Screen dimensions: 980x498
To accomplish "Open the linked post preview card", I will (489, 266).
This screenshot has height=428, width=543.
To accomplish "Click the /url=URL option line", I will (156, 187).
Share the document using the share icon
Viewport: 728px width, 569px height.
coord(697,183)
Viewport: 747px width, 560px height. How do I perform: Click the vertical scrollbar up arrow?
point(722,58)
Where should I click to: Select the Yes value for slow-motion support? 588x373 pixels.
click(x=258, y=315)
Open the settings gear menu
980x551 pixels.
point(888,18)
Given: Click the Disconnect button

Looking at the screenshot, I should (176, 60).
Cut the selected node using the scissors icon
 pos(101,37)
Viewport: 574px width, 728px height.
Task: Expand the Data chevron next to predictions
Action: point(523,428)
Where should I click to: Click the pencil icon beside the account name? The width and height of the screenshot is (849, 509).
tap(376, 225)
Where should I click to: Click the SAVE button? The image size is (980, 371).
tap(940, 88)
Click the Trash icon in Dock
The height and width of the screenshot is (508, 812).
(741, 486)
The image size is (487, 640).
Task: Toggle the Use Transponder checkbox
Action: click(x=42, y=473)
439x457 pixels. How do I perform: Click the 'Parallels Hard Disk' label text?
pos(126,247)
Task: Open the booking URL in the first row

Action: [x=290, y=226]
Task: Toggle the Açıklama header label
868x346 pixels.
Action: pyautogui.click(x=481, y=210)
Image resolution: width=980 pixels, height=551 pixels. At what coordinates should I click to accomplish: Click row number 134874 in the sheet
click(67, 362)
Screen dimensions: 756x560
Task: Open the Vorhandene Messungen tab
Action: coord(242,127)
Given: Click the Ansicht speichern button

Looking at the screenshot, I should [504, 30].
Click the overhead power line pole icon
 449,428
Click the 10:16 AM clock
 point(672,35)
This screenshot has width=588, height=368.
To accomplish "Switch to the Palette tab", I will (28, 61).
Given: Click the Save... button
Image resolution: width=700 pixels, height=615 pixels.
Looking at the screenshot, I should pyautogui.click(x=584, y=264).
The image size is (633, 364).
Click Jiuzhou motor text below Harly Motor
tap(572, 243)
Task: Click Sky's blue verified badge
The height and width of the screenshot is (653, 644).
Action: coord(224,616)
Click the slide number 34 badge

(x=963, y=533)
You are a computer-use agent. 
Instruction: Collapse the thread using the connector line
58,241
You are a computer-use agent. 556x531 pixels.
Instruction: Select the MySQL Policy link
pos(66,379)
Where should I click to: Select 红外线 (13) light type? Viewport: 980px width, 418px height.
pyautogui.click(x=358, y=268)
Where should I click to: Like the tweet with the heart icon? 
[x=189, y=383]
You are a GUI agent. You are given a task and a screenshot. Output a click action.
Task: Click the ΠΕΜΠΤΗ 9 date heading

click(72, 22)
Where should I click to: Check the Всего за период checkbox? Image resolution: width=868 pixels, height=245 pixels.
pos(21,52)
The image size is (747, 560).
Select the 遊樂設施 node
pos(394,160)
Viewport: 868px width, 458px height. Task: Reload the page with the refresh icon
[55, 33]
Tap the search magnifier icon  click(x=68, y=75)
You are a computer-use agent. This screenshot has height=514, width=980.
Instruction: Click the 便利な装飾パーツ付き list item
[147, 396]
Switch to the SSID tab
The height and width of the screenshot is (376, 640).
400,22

ABOUT THIS EXERCISE: Copy all lines of the records that have the string "agent" in them.

RESPONSE FOR THIS EXERCISE:
You are a computer-use agent. 
You are a computer-use agent. 556x531 pixels.
You are a GUI agent. You are given a task and a screenshot. Output a click action.
You are a computer-use agent. This screenshot has height=514, width=980.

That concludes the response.